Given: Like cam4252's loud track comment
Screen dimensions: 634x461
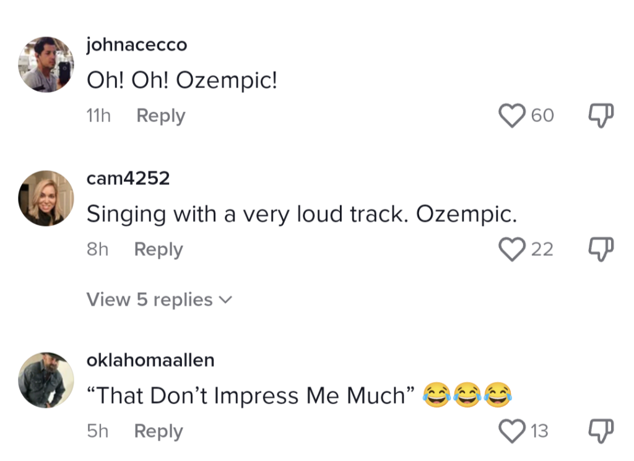Looking at the screenshot, I should pos(512,249).
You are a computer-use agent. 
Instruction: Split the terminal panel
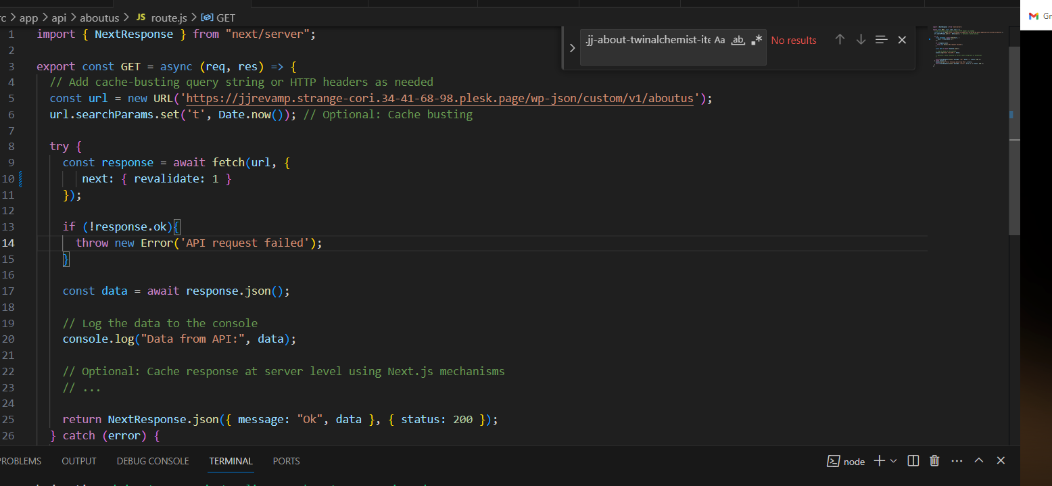pos(913,461)
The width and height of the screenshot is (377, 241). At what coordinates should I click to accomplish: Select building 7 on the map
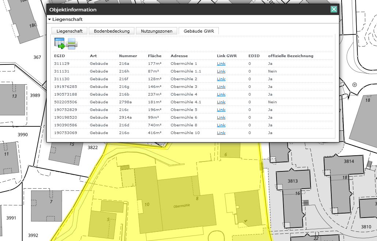pos(46,205)
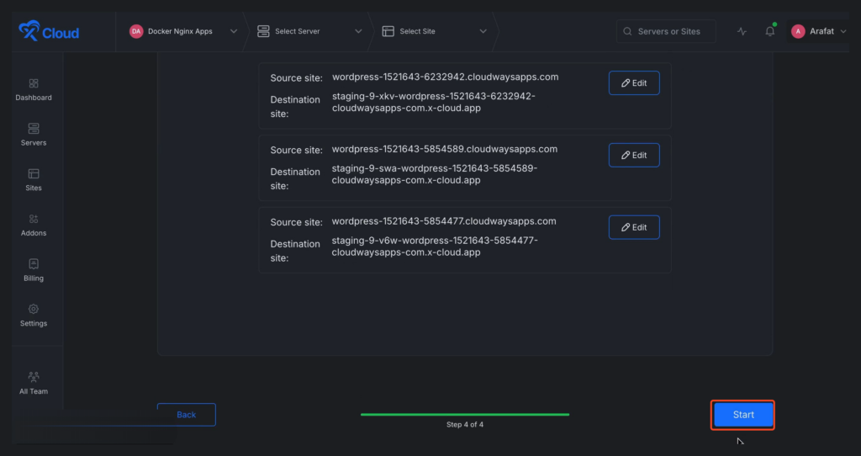Open Dashboard from the sidebar

click(34, 89)
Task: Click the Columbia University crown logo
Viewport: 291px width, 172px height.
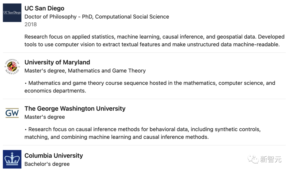Action: click(12, 159)
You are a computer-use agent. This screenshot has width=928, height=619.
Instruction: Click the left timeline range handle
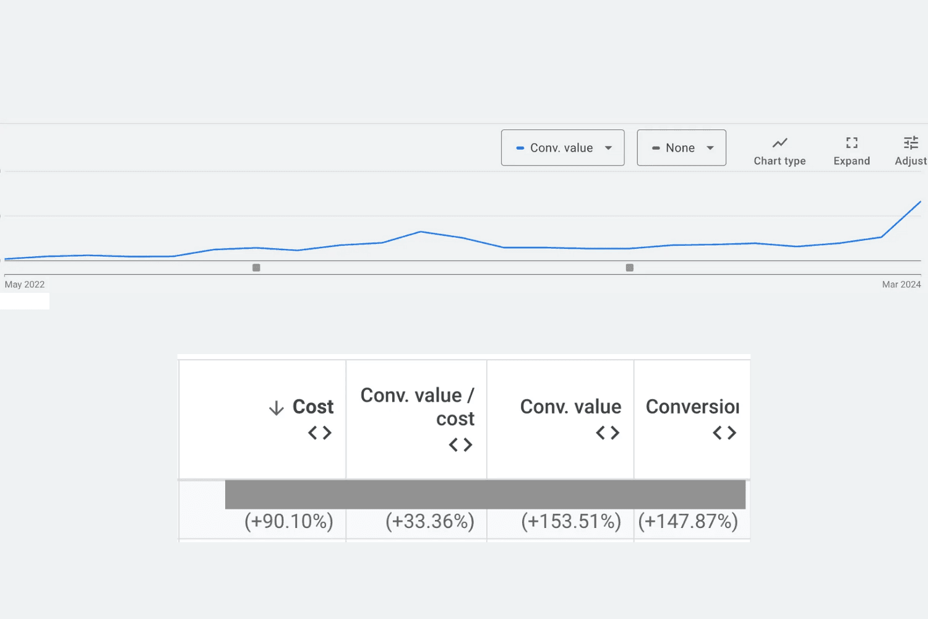click(256, 267)
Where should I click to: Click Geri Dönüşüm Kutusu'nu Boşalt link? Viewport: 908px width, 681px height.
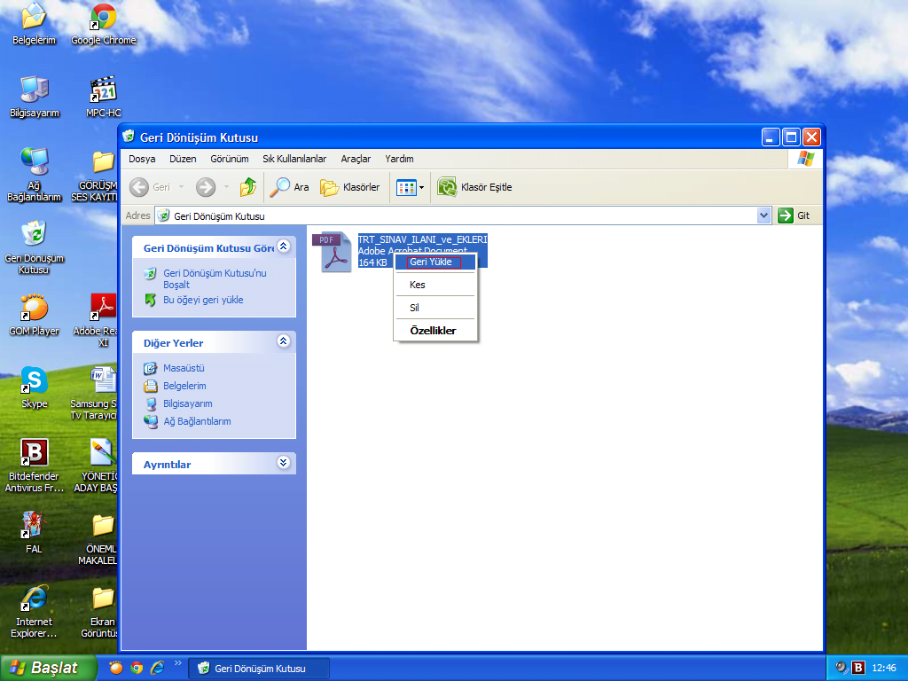(x=215, y=278)
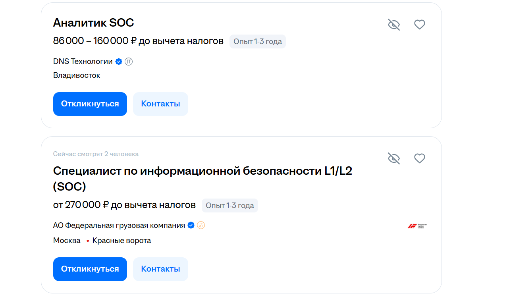The height and width of the screenshot is (299, 511).
Task: Apply via Откликнуться on Федеральная грузовая vacancy
Action: [90, 269]
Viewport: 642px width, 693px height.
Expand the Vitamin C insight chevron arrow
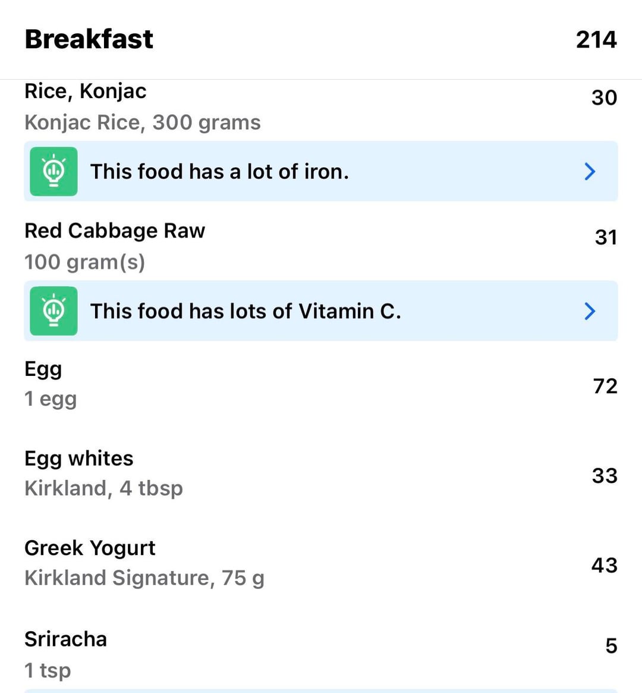click(590, 311)

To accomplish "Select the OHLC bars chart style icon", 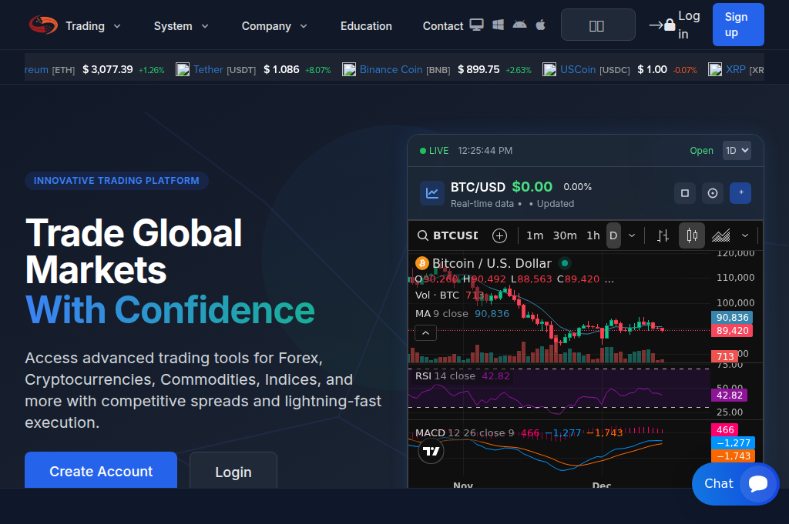I will 663,235.
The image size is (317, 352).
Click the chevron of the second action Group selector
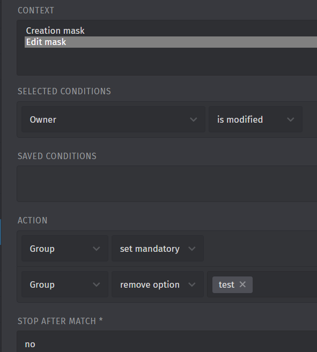click(x=96, y=284)
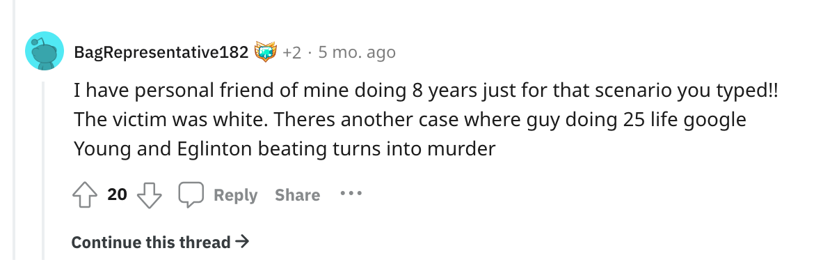Open the three-dot more options menu
The image size is (839, 269).
tap(351, 194)
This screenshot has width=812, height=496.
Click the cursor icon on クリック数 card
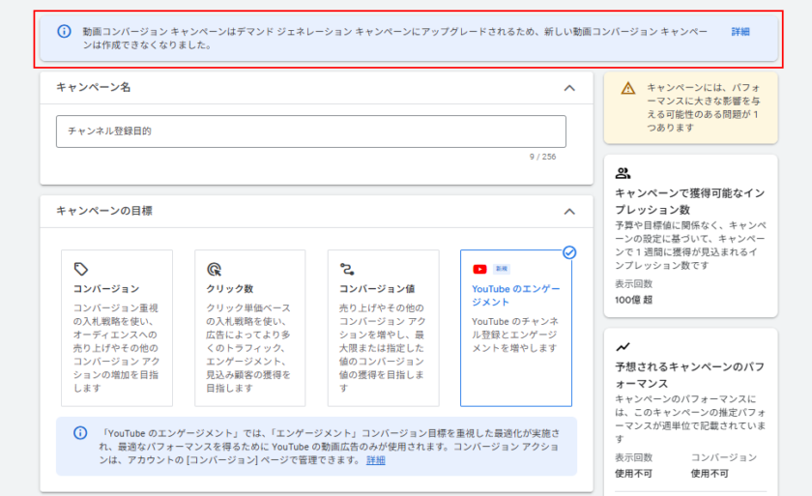coord(214,270)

● ● ● ● ●

PROBLEM REQUIREMENTS.
Transcribe exactly the lines that run from the first line of the records above through the line with "You are a computer-use agent. This", and include both of those lines; pictures stay out.

REPLY TO THE EXERCISE.
Given: Like cam4252's loud track comment
Screen dimensions: 634x461
Looking at the screenshot, I should pos(512,249).
You are a computer-use agent. 
Instruction: Split the terminal panel
pos(913,461)
The width and height of the screenshot is (377, 241). At what coordinates should I click to accomplish: Select building 7 on the map
pos(46,205)
Open Dashboard from the sidebar

click(34, 89)
Task: Click the Columbia University crown logo
Viewport: 291px width, 172px height.
Action: click(12, 159)
You are a computer-use agent. This screenshot has width=928, height=619.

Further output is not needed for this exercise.